老葛見狀,知趣地走進了灶台間,琢磨著中午弄點什麽吃的。他扒拉了一塊臘肉。這年月,肉可珍貴。但,弄一點吧。既然家裏也算有個客人。老葛又到屋後的地裏,拔了點菜。蹲在屋後,洗著菜棒子,淘著米。
隔壁的蔡大姐看見他,隔著矮牆喊著:“老葛,咋聽著你屋裏有女人的聲音呀?你也趕時髦,買了台收音機了?這聲音聽著真逼真呀!”
老葛“撲哧”笑出了聲:“遠房親戚,女的,昨天來借錢的。等會兒要送她走。人家住在縣城....”
蔡大姐把臉伸過了矮牆,兩隻手搭在牆頭上,“我,我信你的鬼話!我又不是第一天住你家隔壁,你家有幾個親戚,我比你都清楚。別看你老實八腳的,是不是縣城裏的相好,找上門來了呀?”
老葛“滕”地一下,臉紅的跟朝天辣椒似的。“我是什麽人呐?老光棍一條,哪家姑娘看得上俺呀?你呀,取笑了,真是遠方親戚。”
蔡大姐那圓盆子大黑臉,笑得更圓了,敢情就差再戴一圈黃牙子頭飾,就可以杵地裏當向日葵了。
老葛收拾停當。跟蔡大姐說了聲“回見”,進了房。
過了許久, 女人紅著眼走了灶台間,“我、我還是想回縣城。老葛。”女人有點忸怩的說。
“中!吃過飯吧。我煮點臘肉飯給你吃。吃飽了,下午有車進縣城。我給你買票,送你走。多少,算認我作個哥吧。”老葛心裏很難受。不知為什麽他居然不心疼那500塊錢了。唉,人各有命吧。這麽好的女人,長得水靈靈的,手腳又麻利,哪會相得上自己。真是癩蛤蟆想吃天鵝肉了。就算送佛送到西,今兒要送她回去,也得做的漂漂亮亮的!
女人靠在灶台間門框上,咬著嘴唇,歪著頭看著老葛點燃了柴火,在起火燒飯。老葛自個忙活著。偶爾扭頭看看她。見她斜靠在門上,臉上掛著兩行淚。自顧自地把兩條黑辮子拆了又編上,編上又拆開,淚珠子一個勁兒地落在鼓起的胸前衣襟上。她也不擦擦。
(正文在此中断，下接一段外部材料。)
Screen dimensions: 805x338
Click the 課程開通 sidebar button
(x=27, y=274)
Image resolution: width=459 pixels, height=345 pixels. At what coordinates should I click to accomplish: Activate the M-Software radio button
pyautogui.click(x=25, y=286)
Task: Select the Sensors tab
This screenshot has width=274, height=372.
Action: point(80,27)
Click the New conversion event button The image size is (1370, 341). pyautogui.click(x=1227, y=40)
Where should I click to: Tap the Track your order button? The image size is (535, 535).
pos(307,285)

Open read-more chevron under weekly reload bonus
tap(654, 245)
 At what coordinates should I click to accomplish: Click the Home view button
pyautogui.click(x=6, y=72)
老葛的眼前隱約也有點模糊。也許是煙熏的吧。他揉揉眼睛,眨巴眨巴,拿起旁邊的破扇子,朝柴火洞口扇了扇。
“秋紅,無論怎樣,人要想開點。”老葛慢悠悠地說,反正等下吃完飯,送走了,也見不著了,把該說的,都說了吧。“像我這麽個老光棍,又有癲癇病,還苟延殘喘,死撐著呢。都說留得青山在,不怕沒柴燒。像你這麽年輕水靈的姑娘家,又有什麽想不開的?人這一輩子,總有幾個坎兒,過了,這路就順了。別死心眼兒。”
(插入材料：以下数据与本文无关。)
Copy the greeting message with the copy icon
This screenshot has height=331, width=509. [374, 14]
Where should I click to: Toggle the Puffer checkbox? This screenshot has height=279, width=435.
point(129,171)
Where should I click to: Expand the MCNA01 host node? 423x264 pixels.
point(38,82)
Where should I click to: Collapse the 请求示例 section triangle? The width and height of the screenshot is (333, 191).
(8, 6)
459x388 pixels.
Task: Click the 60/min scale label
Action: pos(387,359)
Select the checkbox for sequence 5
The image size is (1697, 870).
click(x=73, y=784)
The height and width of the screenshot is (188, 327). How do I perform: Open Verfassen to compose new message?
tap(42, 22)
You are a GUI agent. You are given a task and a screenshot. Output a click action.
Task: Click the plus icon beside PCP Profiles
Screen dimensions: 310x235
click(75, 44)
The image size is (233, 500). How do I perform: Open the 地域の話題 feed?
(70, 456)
女人一甩辮子,走進了灶台間,拉下剛剛洗臉用的白毛巾,捂住臉,索性嗚嗚地大聲哭起來“你又不是我,你怎麽知道,人家心裏委屈的事?”
唉,老葛看著她,心想這跟畫兒似的人物,居然也有這麽多的傷心事。還是像他這樣的老光棍生活來的簡單、快樂!
老葛琢磨了一下,走上前,拍拍女人彎著的背,“不就那點你情我願,男歡女愛的事嗎?有什麽大不了的?你怎麽也年輕,人這輩子,路長著呢。人家離了婚的,不也照樣大模大樣地嫁人?沒什麽大不了的。以後碰上真喜歡你的人,沒人會計較那些。想開點吧。秋紅。”
寫得真好!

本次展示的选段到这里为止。